Todas as 13 propostas prioritárias aprovadas ao longo do ano são de temas econômicos, como a autonomia do Banco Central, a PEC Emergencial e o novo marco regulatório do gás. Outro indicador do desempenho do governo federal no Congresso é a quantidade de MPs que o governo conseguiu converter em lei. Essa taxa caiu em 2021: de 40 editadas neste ano, 17 foram aprovadas pela Câmara e pelo Senado (42%). O índice foi de 52% em 2019 e de 54% em 2020.
Os dados sobre a aprovação de medidas provisórias são particularmente simbólicos para o governo. Até o momento, Bolsonaro publicou 209 MPs, já ultrapassando o número de normas desse tipo que foram editadas durante todo o mandato da ex-presidente Dilma Rousseff (PT). Segundo levantamento feito pelo GLOBO, Bolsonaro é o presidente que publica MPs com mais frequências desde Lula: em média, uma é editada a cada cinco dias.

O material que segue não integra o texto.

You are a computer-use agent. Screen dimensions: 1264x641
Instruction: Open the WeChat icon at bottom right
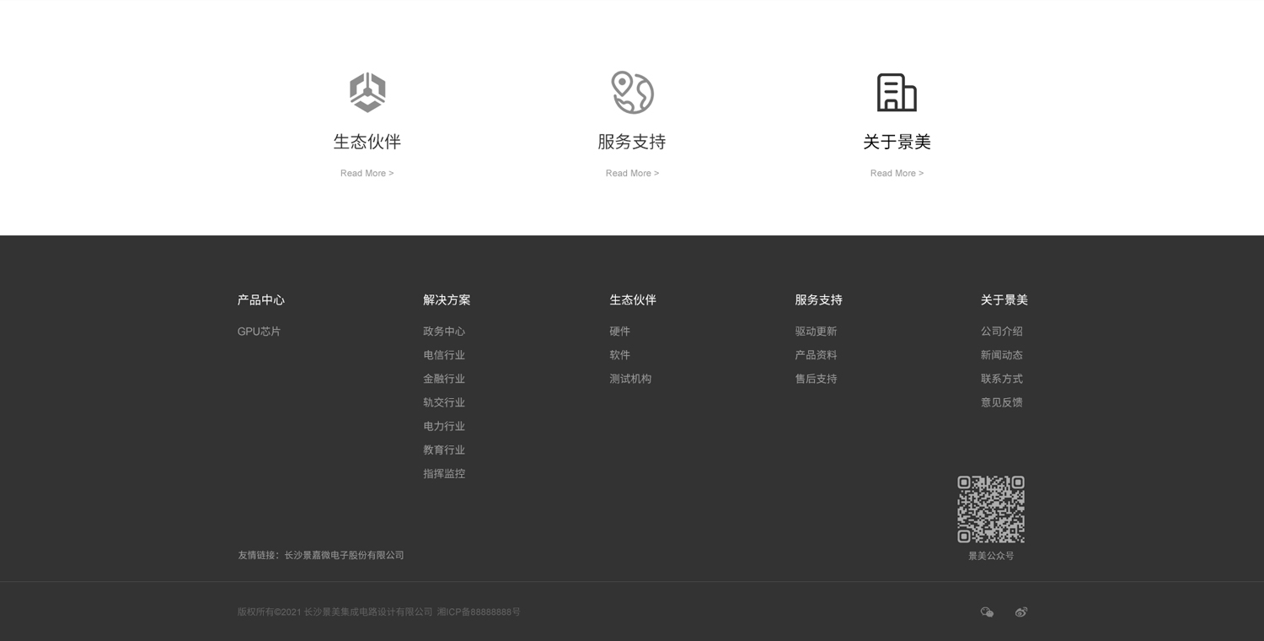987,611
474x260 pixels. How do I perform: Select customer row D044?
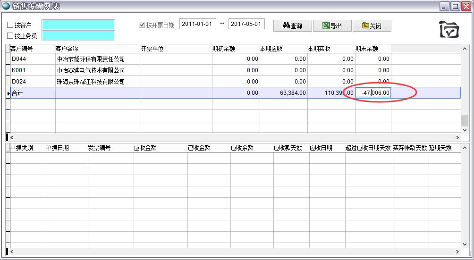pos(18,59)
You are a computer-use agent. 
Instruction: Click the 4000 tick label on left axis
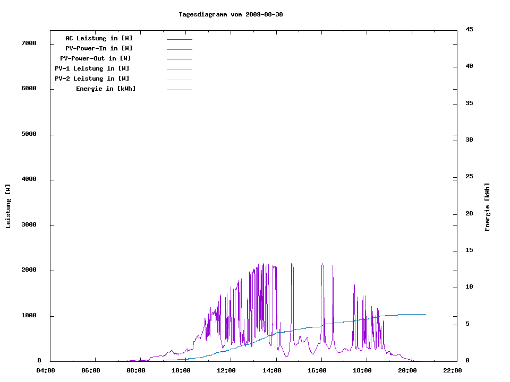29,179
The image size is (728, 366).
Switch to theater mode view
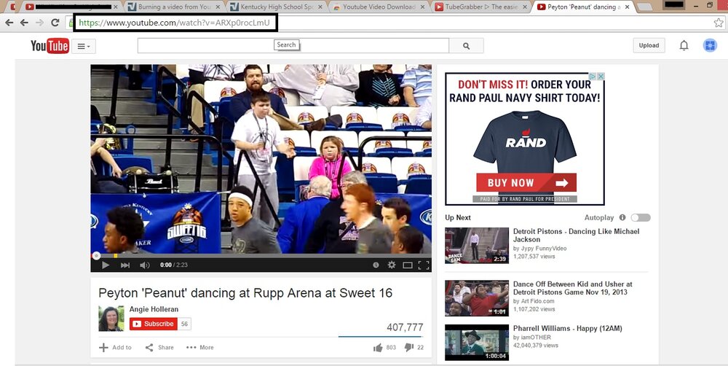coord(408,265)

Em paralelo a isso, o governo federal tem reduzido gradativamente o número de projetos de leis ou emendas à Constituição enviados ao Congresso, e sofre para aprová-los. Em 2019, das 31 propostas apresentadas, três foram aprovadas naquele ano; outras duas foram aprovadas posteriormente. Em 2020, de 22 projetos, apenas um foi aprovado: o que estabeleceu regras para o enfrentamento da pandemia de Covid-19.
Em 2021, foram apenas 18 projetos enviados ao Congresso, o menor número durante o mandato, e apenas dois aprovados, entre eles a PEC dos Precatórios, que abriu caminho para o pagamento do Auxílio Brasil.
De acordo com a cientista política Silvana Krause, da Universidade Federal do Rio Grande do Sul, os números refletem a imagem de uma relação em que o governo é muito mais dependente do Centrão do que o contrário.
— Essas siglas cobram caro. E o preço do Centrão vai aumentando conforme aumenta a rejeição popular ao governo — afirma.